Over time, the elevated nature with which the office of the U.S. president has been treated in the past, along with its 19th century pomp and decorum, is an illusion, or worse, a quasi-royalist fiction. It creates an expectation of a top-down regime of politics that is long gone.

Politics is a contact sport, especially so in the United States, where — much more than in other developed countries — two fundamentally opposed, even mutually exclusive, visions of the country’s future are in direct combat with each other. Under those circumstances, every participant, almost by necessity, has to act as a hyper-partisan.

This shift, while disorienting for the time being, is to be welcomed. Why? Because it addresses very serious questions about the ability of the United States to adapt to modern times, as well as to the age of globalization and complexity management. The latter two put a premium on the ability of all nations to adjust — and preferably to an immediate response.

In recent decades, however, the U.S. system has proven quite resistant to change, even in moments of crisis. The formal alternative, shifting away from the 1787 constitution and adopting a more modern one, is not realistic in the case of the United States. It is a remarkably tradition-bound country, and is especially so now, as far as the Republicans are concerned.

The idea of mimicking modern France — which had its start as a democratic republic pretty much at the same time as the United States (in the late 1780s) and is now onto its Fifth Republic — may be endearing, but unrealistic in the U.S. case. France uses the founding of a new republic as a solution to move forward whenever it has gotten stuck in its old political ways. Such constitutional flexibility would be unimaginable in the United States of today.

Given that, the silent shift in the constitutional structures — more toward a congressional government as presaged by Woodrow Wilson back in 1885, 28 years before he became president in 1913 — is to be welcomed.

Just don’t blame Obama for this structural shift. The president’s regality may have accelerated the trend, but, in the end, that outcome is to be welcomed.

The bitterness of the current domestic political dealings will hopefully subside in time, as Americans get used to a new political reality where the presidency is a much-diminished entity.
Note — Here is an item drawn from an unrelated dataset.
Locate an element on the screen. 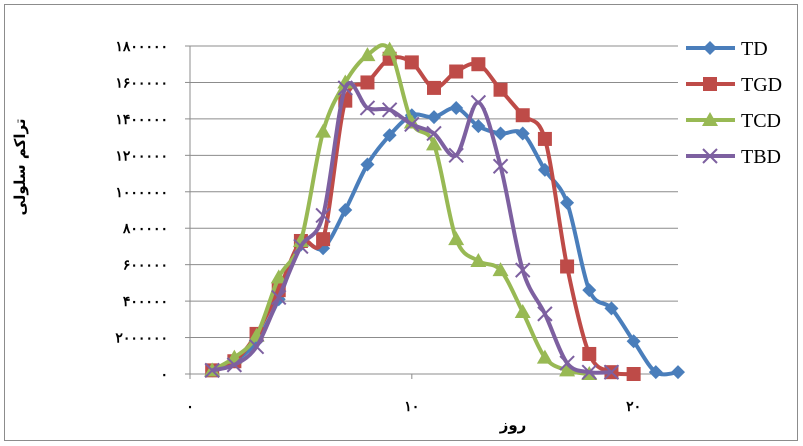 The width and height of the screenshot is (803, 446). y-tick-label: ۱۸۰۰۰۰۰ is located at coordinates (142, 47).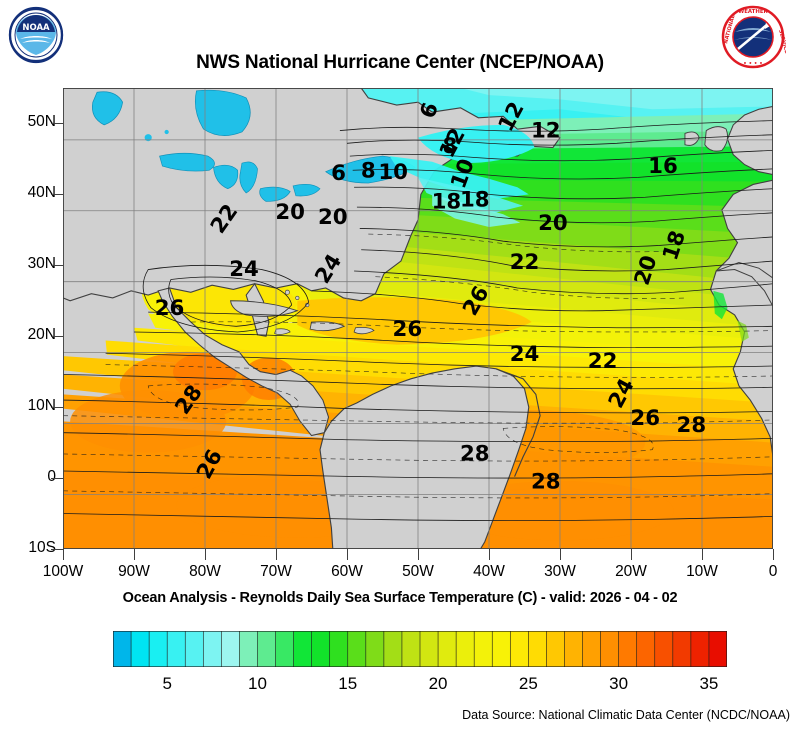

Ending the misplaced belief in its quasi-magical powers can only strengthen American democracy for what it is here (and almost everywhere) — an imperfect, highly human endeavor at self-government.

The biggest betrayal of the essence of the United States of America, it turns out, is its ill-placed and outdated belief in the powers of the presidency. Making that abundantly clear is what Mr. Obama’s tenure will ultimately be remembered for.